** start of Passage **

More information on builtin functions can be found in the LLVM compiler documentation.
A full list of builtins that target the IPU can be found in the Poplar and PopLibs API documentation.
For example:
// compile with popc --S --target ipu1 example_builtins.cpp -o out.s -O2
#include <ipu_vector_math>
// Generic builtin provided by clang
void shufflevector(half2 x1, half2 x2, half2 *x3) {
*x3 = __builtin_shufflevector(x1, x2, 0, 0);
}
// IPU target specific builtin
uint2 get_packed_ptr (const float *a, const float *b, const float *c) {
return __builtin_ipu_tapack(a, b, c);
}
will result in:
_Z13shufflevectorDv2_DhS_PS_:
sort4x16lo $a0, $a0, $a0
st32 $a0, $m0, $m15, 0
br $m10
_Z14get_packed_ptrPKfS0_S0_:
tapack $m0:1, $m0, $m1, $m2
br $m10
11.10. Inline assembly
In some instances you may be unable to get the desired code, for example if there are architecture-specific instructions that cannot easily be represented in C/C++, or if the compiler just cannot produce the desired code despite our best efforts. In this case, you can write inline assembly within our C/C++ functions instead of manually creating the entire function in assembly.
The inline assembler can inhibit further optimisations within a function so take care when using inline assembly.
For example:
// Compiled with popc --S --target ipu1 -O2 example_inline_asm.c -o out.s
#include <ipudef.h>
// Write 16 bits to memory assuming a 32 bit aligned destination pointer
void write16Aligned32(half in, half2 *outPtr) {
// Ensure that the operand that is put into a 32 register is 32 bits in size
half2 result = {in, in};
asm volatile(" ldb16 $a0, $mzero, %[h2Out], 1\n"
" sort4x16lo $a0, %[result], $a0\n"
" st32 $a0, $mzero, %[h2Out],0\n"
:
: [result] "r"(result), [h2Out] "r"(outPtr)
: "$a0", "memory");
}
// Combine four 8bit values in the 8 lsbs of each input into a single 32
// bit result. bits 8..31 of the inputs are ignored
unsigned combine8bit(unsigned in0, unsigned in1, unsigned in2, unsigned in3) {
unsigned out;
asm volatile(" shuf8x8lo $m1, %[in0], %[in1]\n"
" shuf8x8lo $m0, %[in2], %[in3]\n"

** end of Passage **
** start of Given data **

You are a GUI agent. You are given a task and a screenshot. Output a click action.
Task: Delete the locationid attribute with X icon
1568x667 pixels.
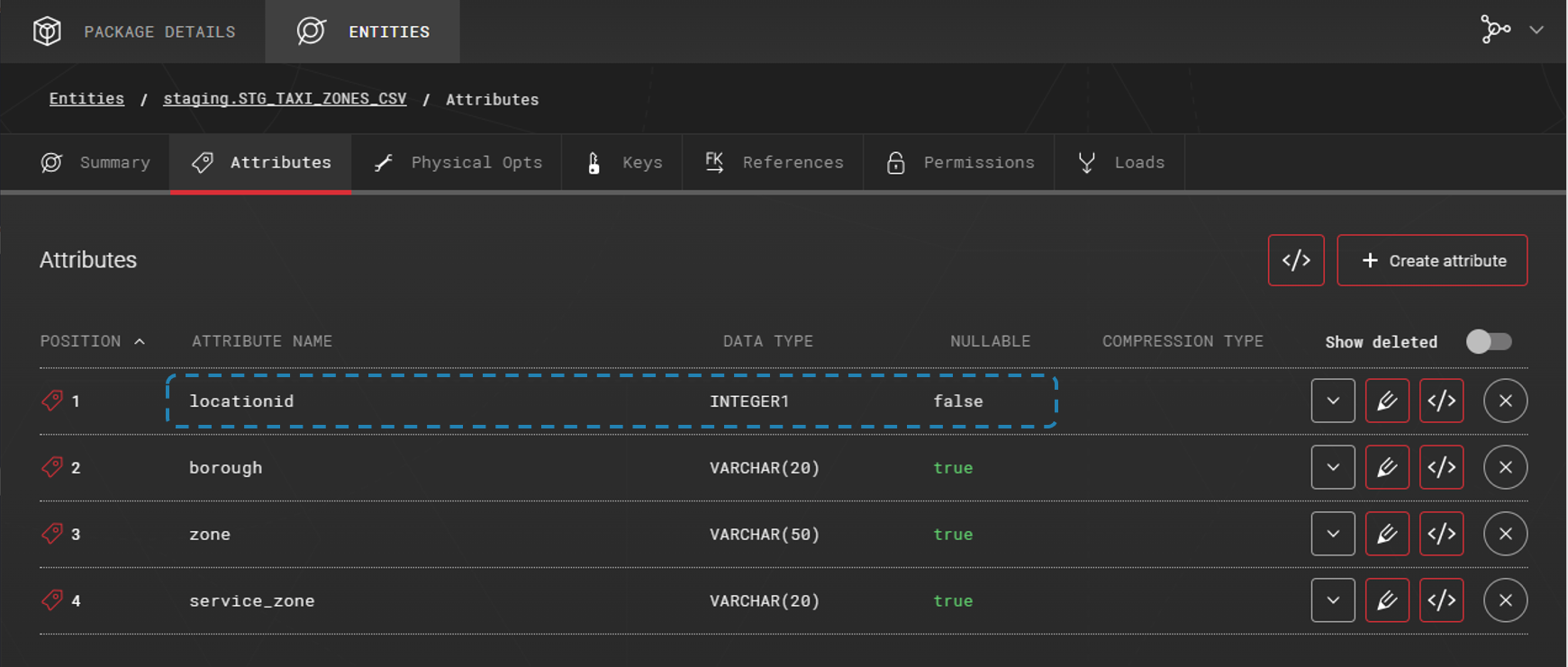pyautogui.click(x=1505, y=401)
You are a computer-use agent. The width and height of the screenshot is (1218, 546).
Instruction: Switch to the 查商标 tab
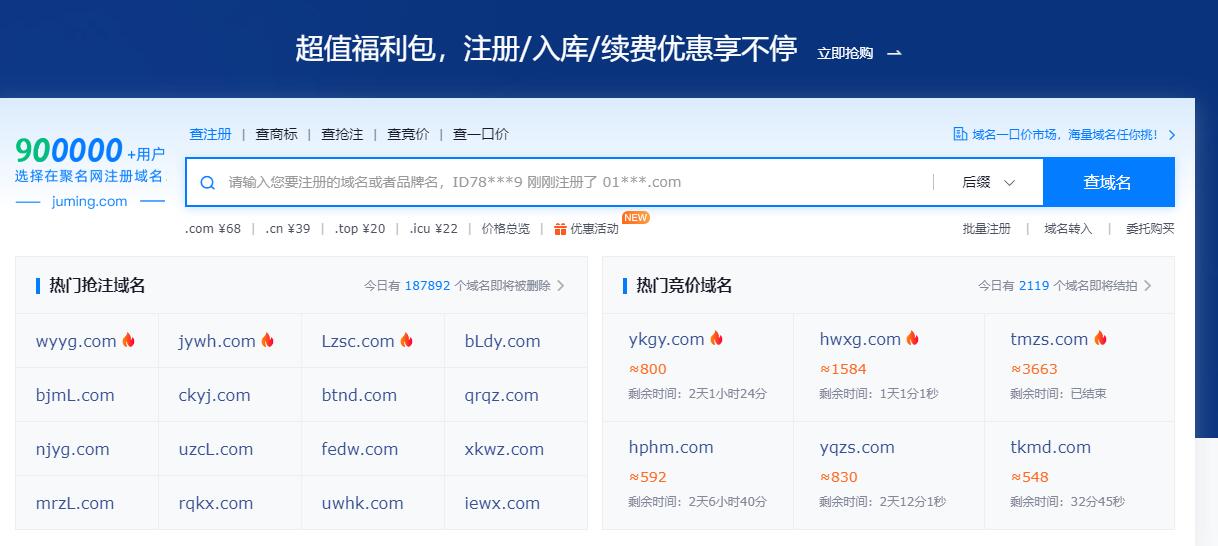coord(276,134)
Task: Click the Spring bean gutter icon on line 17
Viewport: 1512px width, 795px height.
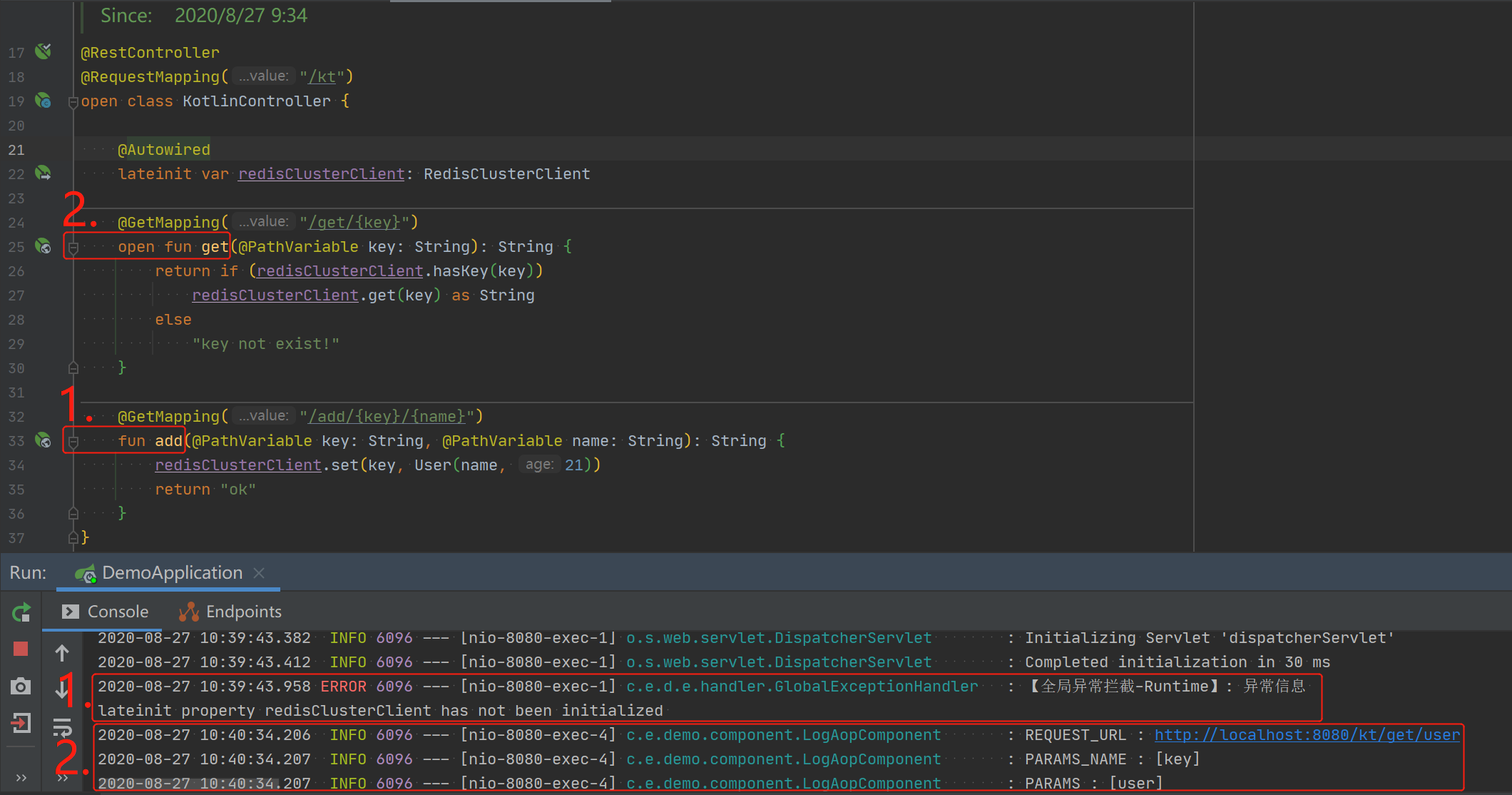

** end of Given data **

Written problem 1 -> Where does the IPU documentation excerpt say a full list of builtins that target the IPU can be found?
Written problem 2 -> Name every function defined in the C/C++ code of the IPU documentation excerpt.
Written problem 3 -> Decide whether each statement agrees with the IPU documentation excerpt, and quote the words that settle it: (a) Inline assembly can inhibit further optimizations within a function. (b) The inline assembly example is compiled with the target ipu2. (c) __builtin_shufflevector is an IPU target specific builtin.
The entries come from a different source than the IPU documentation excerpt.

Right answer 1 -> In the Poplar and PopLibs API documentation.

Right answer 2 -> shufflevector, get_packed_ptr, write16Aligned32, combine8bit

Right answer 3 ->
(a) Yes: "The inline assembler can inhibit further optimisations within a function"
(b) No: "popc --S --target ipu1 -O2 example_inline_asm.c -o out.s"
(c) No: "Generic builtin provided by clang"